As it happens, Gidley, who has made Margate his home, had stumbled across the site, too. In 2018, they teamed up with Slotover and bought it at auction. And then, they started four years of restoration work.
“It was a complete coincidence, and we had no intention of opening a hotel at the time,” Gidley told Artnet News. “We knew nothing about running an art magazine in 1990 when we met and we knew nothing about building or operating hotels when we bought this in 2018.”
But, he added, “The hotel was always seen by us as a ‘big house,’ and that appealed a lot.”
Art is everywhere, all curated by Gidley, whose own paintings are exhibited internationally and on site—though, he said, “I have never curated art before and I am a bit resistant to use that much overused term.”
He went on: “My approach was very simple, really: I played with the tradition of hotel owners hanging art they found wherever. I had free rein to find and buy vintage artworks on the basis that they appealed to me as a painter; the kind of thing that might make me pause to examine them more closely if I found them in someone’s home or in a hotel.”
The 14 guest rooms are muted in tone, with midcentury furnishings and 20th-century abstract art, as well as figurative oil paintings, gouaches, watercolors, and prints that Gidley found across the U.K., Europe, and the U.S. Many of them are by little-known midcentury female artists, such as the late British watercolorist Jean Dryden Alexander.

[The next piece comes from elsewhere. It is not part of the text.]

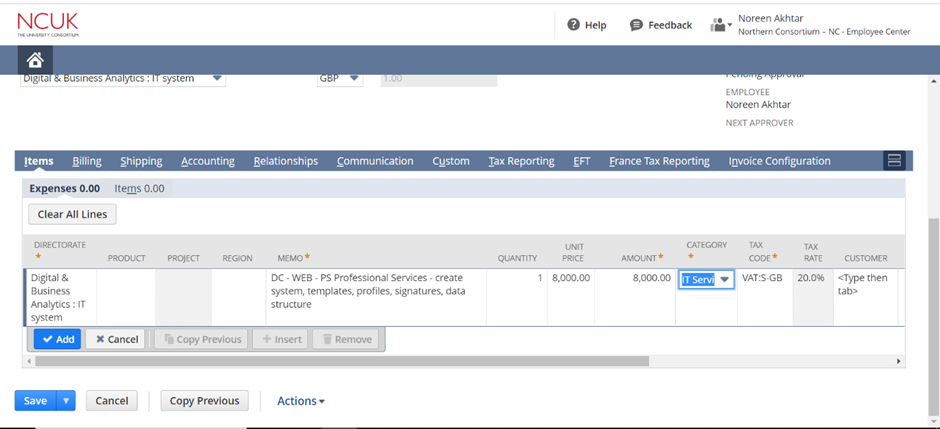This screenshot has width=940, height=429.
Task: Open Feedback speech bubble icon
Action: tap(636, 25)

For the contemporary pieces, Gidley said, “I wanted to keep to artists living or working in the area, and I knew there were enough interesting artists around me to make that work”—like Emin, who has a neon work in the basement bar’s bookable vault. Meanwhile, he commissioned a swirling mural from Munich-born artist Sophie von Hellermann for the stairway between the bar and the locally inspired restaurant.
Vintage photographs, postcards, memorabilia, and antique maps of Margate from the mid-18th to the mid-20th centuries line the corridors—“to present a sort of social history of the town,” Gidley said. “It’s an ongoing process.”